Continous Integration for ASIC Design

Software development these days is taking a lot of advantage of working in a continous flow. There are a lot of buzzwords going around like continuous integration, continuous deployment, continuous delivery.

These terms make a lot of sense for fast moving software designs, but do they make sense for the slow lugged ASIC design process?

Lets talk a bit about continous integration first.

Here is what is really recommended for CI and what are the benefits to be reaped off it.

Good practices are:

Commit frequently: To a central repository (atleast daily or more if possible)
Build automatically
Self-test the Build
Build fast: Have a lean and fast build time
Test in a clean environment
Dont check in broken or untested code
Version control all test scripts, config files, CI scripts

This allows you to:

Avoid large integrations, and trying to sort out the merge clutter
Build automatically as often as possible, and find failures, instead of spending time manually running tests
Less tracking to see what went wrong
Gives you more confidence, as your tools will catch problems
No more waiting, and more focus on actual coding and designing

Now lets talk about how each of these practices apply to an ASIC Design flow.

Commit Frequently

ASIC Designers tend to be a bit slower when commiting especially if the mainline is building ok, they would think twice before commiting. When using a software flow, it is easy to use feature flags and other disable flags to make sure the code does not run. In hardware however, since all the processes are concurrent, they are all running at the same time. Whilst it may be possible to gate some features with configuration constants, it is certainly be harder than software. There are more things to worry about like signal or interface connections, and vector/array size mismatches. This is why it requires more validation before the code can be checked in.

There are methodologies that can be used however so this doesnt remain a problem anymore. If two features are being developed simultaneously or even one feature is being developed, it best to do it in a separate branch where you can enable it, without disrupting the mainline but also make check-ins to the mainline to make sure it integrates but the feature remains disabled.

A lot of times (in VHDL) we would use configuration constants and generics to remove instances completely, or gate processes/registers/signals.

Many of the tools behave differently (by virtue of purpose), and for e.g. synthesis tools would optimize the hardware away if they are gated off, this means they are not tested at all. For this reason we want a separate branch where we can enable the features and thus actually run the hardware through the tools to see any problems.

Build automatically

ASIC designers do not have sophisticated build tools like Gradle or Ant. Instead our tools are very vendor specific and this causes some issues to automate the builds in a vendor-agnostic way.

Also in terms of builds, we want to decide what we would like to automate: - The level (top-level, block level) - The tests (self-tests, basic tests, acceptance tests, UVM tests) - Synthesis tests (check STA, Area) - Syntax and linting (simulation compile, code linting)

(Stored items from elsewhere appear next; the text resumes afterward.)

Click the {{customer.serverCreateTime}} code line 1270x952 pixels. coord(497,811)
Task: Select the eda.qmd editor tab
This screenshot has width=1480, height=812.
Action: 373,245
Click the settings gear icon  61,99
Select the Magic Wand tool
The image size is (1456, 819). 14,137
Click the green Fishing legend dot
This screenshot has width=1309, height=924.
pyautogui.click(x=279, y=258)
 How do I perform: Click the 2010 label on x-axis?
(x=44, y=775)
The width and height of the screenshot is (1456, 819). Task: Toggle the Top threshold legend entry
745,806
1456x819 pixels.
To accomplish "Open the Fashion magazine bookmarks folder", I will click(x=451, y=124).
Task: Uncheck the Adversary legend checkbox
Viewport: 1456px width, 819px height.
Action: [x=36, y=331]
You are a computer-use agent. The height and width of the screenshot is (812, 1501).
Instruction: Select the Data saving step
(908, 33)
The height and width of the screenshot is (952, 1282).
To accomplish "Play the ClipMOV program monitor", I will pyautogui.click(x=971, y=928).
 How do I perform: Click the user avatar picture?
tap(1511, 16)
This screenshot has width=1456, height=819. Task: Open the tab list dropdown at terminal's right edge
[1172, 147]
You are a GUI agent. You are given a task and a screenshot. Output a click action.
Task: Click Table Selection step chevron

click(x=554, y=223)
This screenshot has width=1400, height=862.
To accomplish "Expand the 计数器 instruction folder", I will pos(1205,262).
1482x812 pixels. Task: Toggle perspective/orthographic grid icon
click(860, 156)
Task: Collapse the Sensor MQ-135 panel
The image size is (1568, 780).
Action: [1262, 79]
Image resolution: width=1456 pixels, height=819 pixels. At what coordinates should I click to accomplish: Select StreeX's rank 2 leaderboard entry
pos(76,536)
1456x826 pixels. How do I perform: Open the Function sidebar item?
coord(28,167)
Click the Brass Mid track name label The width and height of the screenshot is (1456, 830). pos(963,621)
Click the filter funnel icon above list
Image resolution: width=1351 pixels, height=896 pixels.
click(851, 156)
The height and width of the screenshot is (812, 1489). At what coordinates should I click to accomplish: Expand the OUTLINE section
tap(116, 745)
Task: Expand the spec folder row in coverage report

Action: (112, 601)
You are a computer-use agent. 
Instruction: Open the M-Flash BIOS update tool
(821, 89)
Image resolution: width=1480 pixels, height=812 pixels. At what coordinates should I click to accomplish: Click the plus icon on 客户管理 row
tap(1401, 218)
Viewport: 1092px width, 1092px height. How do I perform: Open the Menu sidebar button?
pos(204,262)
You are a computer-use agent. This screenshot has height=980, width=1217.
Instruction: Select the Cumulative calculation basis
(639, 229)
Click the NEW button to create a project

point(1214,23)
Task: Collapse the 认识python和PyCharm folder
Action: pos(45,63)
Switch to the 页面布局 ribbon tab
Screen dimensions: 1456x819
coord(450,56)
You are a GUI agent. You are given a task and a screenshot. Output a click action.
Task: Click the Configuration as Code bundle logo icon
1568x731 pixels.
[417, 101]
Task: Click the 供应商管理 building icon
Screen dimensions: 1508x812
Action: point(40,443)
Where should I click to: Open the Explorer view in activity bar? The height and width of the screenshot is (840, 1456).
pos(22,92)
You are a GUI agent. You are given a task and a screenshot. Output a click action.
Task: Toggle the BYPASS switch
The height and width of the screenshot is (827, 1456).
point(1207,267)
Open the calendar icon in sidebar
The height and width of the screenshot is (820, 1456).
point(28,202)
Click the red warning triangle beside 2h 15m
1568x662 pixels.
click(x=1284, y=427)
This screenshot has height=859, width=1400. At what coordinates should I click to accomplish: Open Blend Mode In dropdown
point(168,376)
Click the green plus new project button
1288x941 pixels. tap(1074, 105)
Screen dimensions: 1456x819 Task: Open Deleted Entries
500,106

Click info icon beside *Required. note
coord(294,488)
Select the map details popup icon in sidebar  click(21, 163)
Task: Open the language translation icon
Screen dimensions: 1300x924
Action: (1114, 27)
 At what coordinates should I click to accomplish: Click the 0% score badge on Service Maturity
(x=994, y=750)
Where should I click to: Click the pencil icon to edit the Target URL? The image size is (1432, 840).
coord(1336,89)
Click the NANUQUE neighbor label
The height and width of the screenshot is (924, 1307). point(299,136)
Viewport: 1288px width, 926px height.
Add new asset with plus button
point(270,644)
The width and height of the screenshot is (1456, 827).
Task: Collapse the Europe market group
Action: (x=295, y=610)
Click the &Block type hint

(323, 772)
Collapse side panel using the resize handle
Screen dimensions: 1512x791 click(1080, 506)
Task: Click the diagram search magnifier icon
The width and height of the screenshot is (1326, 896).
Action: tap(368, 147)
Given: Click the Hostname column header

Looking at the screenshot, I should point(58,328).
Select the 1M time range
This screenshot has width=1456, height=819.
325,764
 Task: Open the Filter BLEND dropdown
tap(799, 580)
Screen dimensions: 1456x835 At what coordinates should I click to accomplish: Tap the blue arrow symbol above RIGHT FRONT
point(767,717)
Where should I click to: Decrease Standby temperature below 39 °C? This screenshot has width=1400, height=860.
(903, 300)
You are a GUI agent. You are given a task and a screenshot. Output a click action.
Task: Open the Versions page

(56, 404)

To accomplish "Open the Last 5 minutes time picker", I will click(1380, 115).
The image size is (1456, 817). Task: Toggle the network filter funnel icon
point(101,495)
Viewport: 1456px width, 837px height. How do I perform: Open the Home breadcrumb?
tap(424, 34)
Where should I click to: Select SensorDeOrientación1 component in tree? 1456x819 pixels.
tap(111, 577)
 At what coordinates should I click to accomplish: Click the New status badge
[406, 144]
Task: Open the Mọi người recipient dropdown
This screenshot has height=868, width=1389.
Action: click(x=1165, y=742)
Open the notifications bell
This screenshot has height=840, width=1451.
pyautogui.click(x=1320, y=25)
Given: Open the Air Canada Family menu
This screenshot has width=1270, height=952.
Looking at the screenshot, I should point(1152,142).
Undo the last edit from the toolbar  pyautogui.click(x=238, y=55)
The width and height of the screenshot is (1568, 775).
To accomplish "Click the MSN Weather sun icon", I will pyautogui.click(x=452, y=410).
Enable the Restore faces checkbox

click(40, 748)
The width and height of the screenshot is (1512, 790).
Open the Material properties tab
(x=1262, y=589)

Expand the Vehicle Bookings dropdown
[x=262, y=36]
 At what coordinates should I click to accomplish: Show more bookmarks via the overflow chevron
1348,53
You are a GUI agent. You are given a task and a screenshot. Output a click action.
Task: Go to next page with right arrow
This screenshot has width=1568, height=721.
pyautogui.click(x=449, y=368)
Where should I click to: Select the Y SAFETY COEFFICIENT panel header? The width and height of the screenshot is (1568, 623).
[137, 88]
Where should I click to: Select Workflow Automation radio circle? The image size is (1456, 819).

There can be a lot of things to run at various levels and the policy needs to decide what needs to be included in the build. Alternatively you can have multiple builds running in parallel making different checks. (or the same build multiprocessing)

Self-test the Build

Functional testing of the build can be divided in a number of ways. In ASIC design we usually have module level testbenches, which we can run faster than system level tests.

One strategy could be to kick of all module level and top level tests in parallel, and see which fails first.

Running tests at top level can be however quite slow, and you may need to decide on the frequency at which you run them. For e.g. maybe run the shorter tests (designed to cover more features) on every check-in but run longer tests once every few hours.

Build Fast

This can be one of the major bottlenecks in using CI effectively in ASIC design. The build turnaround time is just too high for it to detect a failure fast enough, and let the team know so they can fix it before commiting any more new code.

Simply compiling-for-simulation can take anywhere between 5 minutes to an hour on larger projects. How could you test such a large system. And while its possible to break certain operations into smaller parts, sometimes your integration builds just require a top-down operation for e.g. you may want to run system level synthesis in one go (as opposed to breaking it down into smaller libraries).

There are a number of things we can do to alleviate it, but we have to accept that some kinds of builds are just impossible to run within a reasonable timeframe.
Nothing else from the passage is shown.